A key uncertainty involves the evolution of markets for REC trading.
RECs—variously called green tags, renewable energy credits or certificates, tradable renewable certificates, and environmental attributes—represent a finite quantity of green or environmentally friendly energy generation or its equivalent. Buying such RECs can allow load-serving entities to meet their RPS obligations in more cost-effective ways than building or contracting for capacity in a non-optimal location.
Because electricity follows the path of least resistance rather than a direct, assignable route, purchasers of renewable (or green) energy don’t actually receive the renewable power, but they do expect it is being delivered to the grid. RECs provide a mechanism for tracking renewable energy and for decoupling it from energy production (that is, RECs can be purchased separately to offset energy purchases from non-renewable sources).
REC markets can take on a variety of structures. Market rules may allow, or prohibit, credits to be purchased separately from the energy provided. Entities may be allocated REC allowances where the base allowance level represents the REC requirements. Any RECs generated above the allowance base level represent selling excess credits into the market, while any RECs below the allowance base level represent purchasing the necessary credits.
Increasingly, resource planners are finding it necessary to include the analysis of various REC scenarios in the IRPs.
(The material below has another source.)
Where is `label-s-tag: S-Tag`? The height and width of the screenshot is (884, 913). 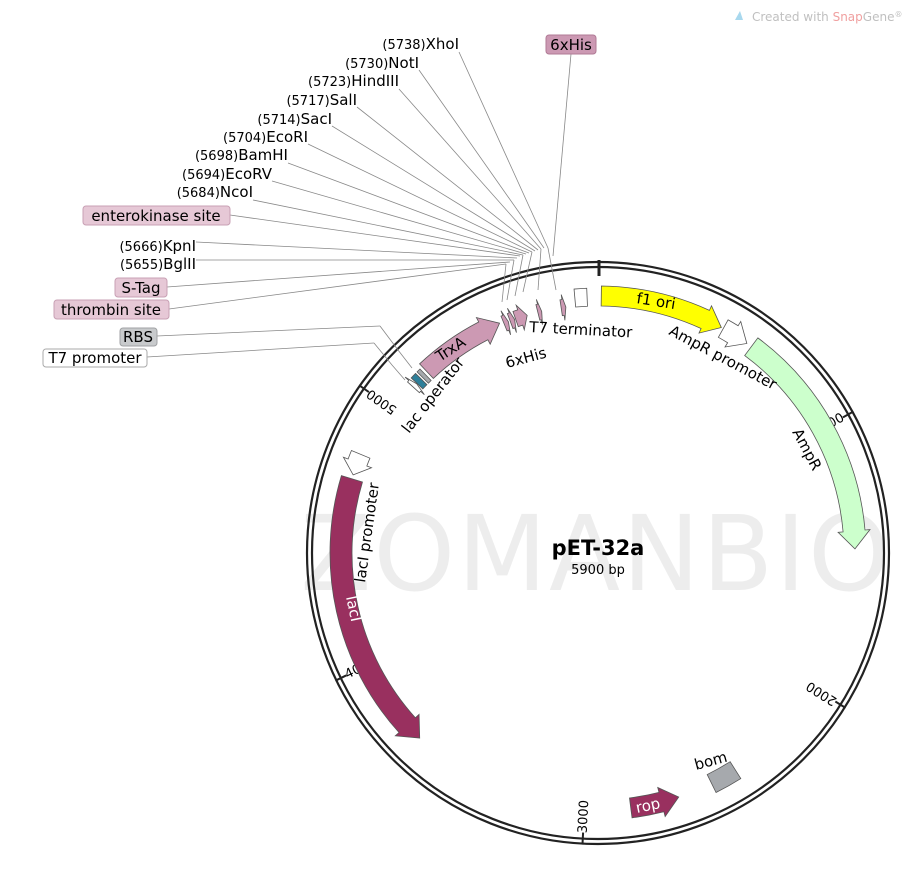 label-s-tag: S-Tag is located at coordinates (142, 288).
The number of RECs a particular supply resource generates varies widely depending on who is regulating the market. In some markets, supply resources have an REC ratio that is defined as the ratio of renewable energy (GWh) to total energy output (GWh). The ratio varies over time and state regulations may phase in allowable credits for some technologies under different regimes and timetables. The input ratio is applied to the energy output in order to compute the annual REC (GWh) for each resource. Other markets have specific calculations for different supply resources (see Figure 2).
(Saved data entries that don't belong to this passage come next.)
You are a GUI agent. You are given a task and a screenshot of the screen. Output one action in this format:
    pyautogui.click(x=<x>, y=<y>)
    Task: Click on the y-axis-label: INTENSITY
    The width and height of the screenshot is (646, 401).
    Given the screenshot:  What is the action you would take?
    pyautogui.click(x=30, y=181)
Incorporating RPS into an IRP requires a strong knowledge of the traditional IRP process and how RPS constraints will influence and impact the traditional process. It forces resource planners to consider how to frame and evaluate these new RPS constraints and impacts.
IRP processes and computational models need to be flexible in representing RPS constraints and characteristics for modeling regional systems, states with differing mandates, potential national-level constraints, REC markets, and more. Regional IRP development requires more careful consideration of the “where” question due to more limited siting options for renewable resources, as well as transmission requirements. Finally, including RPS in the IRP process requires that planners evaluate a variety of regulatory uncertainty scenarios using well-defined scenario analysis.